Every design leader eventually gets asked the same question: “How do you evaluate your designers?”
And every design leader hates it. Because the honest answer is usually some version of “I look at their work and I just… know?” Which is not exactly the kind of rigorous framework that gets you budget for headcount.
So I built one. Six skills, one hexagonal radar chart per person, and a surprisingly clear picture of what your team actually looks like when you overlay those graphs one on top of the other.

Here’s the framework. Every designer, regardless of their title or seniority, can be mapped against six dimensions:
Plot those six on a radar chart and you get a shape. That shape tells you a lot.
Here’s where it gets interesting. Forget titles for a second. When I look at what designers actually do on a team, I see archetypes:

The User Delighter spikes on Taste and UI Craft. They’re the ones who make users say “oh, that’s nice.” Every team needs at least one.
The Funnel Optimizer lives in Analyzing and Research. They don’t care if the button is beautiful. They care if it converts. Pair them with a User Delighter and watch the magic happen.
The System Designer is balanced across Analyzing, Writing, and Presenting. They build the structures that let everyone else move faster: design systems, documentation, processes.
The Design Operator is heavy on Analyzing, Writing, and Presenting, lighter on Taste. They’re the ones who keep the trains running. They run the critiques, write the briefs, present to leadership.

Now overlay all those polygons on one chart.
A well-built design team fills the entire hexagon.
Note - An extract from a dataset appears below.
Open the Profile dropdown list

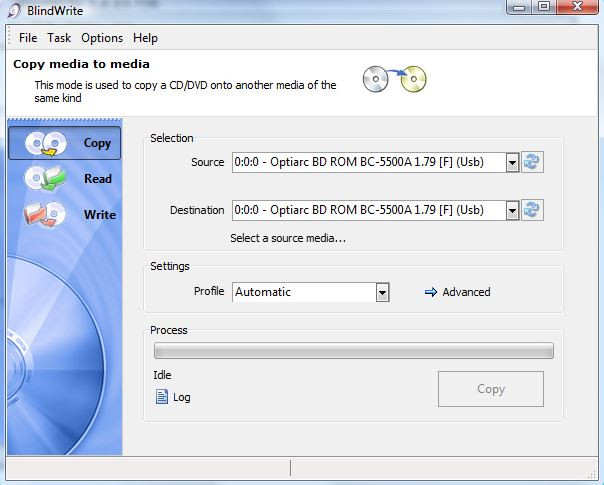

Not because every person does everything, but because the gaps in one person’s shape are covered by someone else. That’s the whole point. You’re not hiring clones. You’re assembling coverage.
When I was growing the team at Mynd, this framework helped me figure out what we were missing before writing a single job description. We had plenty of UI Craft and Taste. We were starving for Analyzing and Research. So that’s what we hired for. Simple. (Well, hiring is never simple. But that's a topic for another post.)
I'm writing this from the future (2026, two years after this original article was written).
I still don’t know exactly what this means, and it will likely take the industry some time to come to some kind of consensus. But AI just changed the shape of the hexagon.
Writing, Analysis, and a lot of Research can be greatly augmented using large language models, allowing AI fluent designers to perform those tasks with 10x efficiency. So I have an inkling that over the next year we will see AI fluency arise as a major pillar of measuring designer effectiveness.
P.S. This is also partially why I believe that there will come a time when designers will be able to ship simple products without any need for programmers and engineers, but that's a topic for another heated discussion.